Re: [Suspend2][] [Suspend2] Dynamically allocated pageflags

From: Rafael J. Wysocki
Date: Wed Jun 28 2006 - 18:25:50 EST


Hi,

On Wednesday 28 June 2006 08:15, Nigel Cunningham wrote:
> On Wednesday 28 June 2006 08:15, Rafael J. Wysocki wrote:
> > > > Well, having read the entire patch I think I'd do this in a different
> > > > way. Namely, we can always use pfn_to_page() to get the struct page
> > > > corresponding to given PFN, so we can enumerate pages from 0 to max_pfn
> > > > and create a simple bitmap with one or more bits per PFN. The only
> > > > difficulty I see wrt this is to make sure 0-order allocations are used
> > > > for the bitmaps.
> > >
> > > I used to do that, but it arm pfns don't start at zero and it would leave
> > > gaps/wastage in the discontig mem case.
> >
> > Would that be a big problem? That is, how many bits we would waste eg. on
> > ARM?
>
> It depends on the board (PHYS_PFN_OFFSET), but can be as much as 0xf0000000
> (based on a quick search of include/asm-arm.

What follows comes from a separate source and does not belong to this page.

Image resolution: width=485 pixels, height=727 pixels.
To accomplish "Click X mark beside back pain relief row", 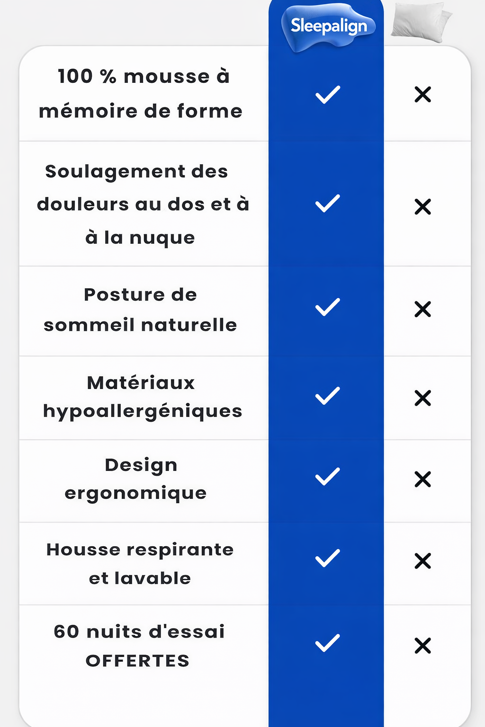I will pos(422,207).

That's quilte a lot. Actually the case in which PFNs don't start from 0 would
be fixable, memory holes seem to be worse.

> > > > > +
> > > > > +#define BITNUMBER(page) (page_to_pfn(page))
> > > >
> > > > I think it would be cleaner to use page_to_pfn(page) verbatim instead
> > > > of this.
> > >
> > > I was going for readability.
> >
> > Well, if I see BITNUMBER(page), I tend to check what it means, so I have to
> > browse the code just to find out it's page_to_pfn(page). Ouch.
>
> Heh. It turned out to be another missed cleanup (was unused), so it's gone now.
>
> > > > > +
> > > > > +/*
> > > > > + * pages_for_zone(struct zone *zone)
> > > > > + *
> > > > > + * How many pages do we need for a bitmap for this zone?
> > > > > + *
> > > > > + */
> > > > > +
> > > > > +static int pages_for_zone(struct zone *zone)
> > > > > +{
> > > > > + return (zone->spanned_pages + (PAGE_SIZE << 3) - 1) >>
> > > > > + (PAGE_SHIFT + 3);
> > > > > +}
> > > >
> > > > Could you please explain the maths above?
> > >
> > > Sure. Page_size << 3 is the number of bits in a page. We are calculating
> > > the number of pages needed to store spanned_pages bits, which is
> > > (spanned_pages + bits_per_page - 1) / (bits_per_page - 1). (Rounds up).
> >
> > Any chance to use DIV_ROUND_UP here?
>
> Where did you get that name from? I did find -name '*.[ch]' | xargs grep
> DIV_ROUND_UP and couldn't find it anywhere. Is it an -mm thing? If so, I'll
> keep an eye out for it getting mainlined.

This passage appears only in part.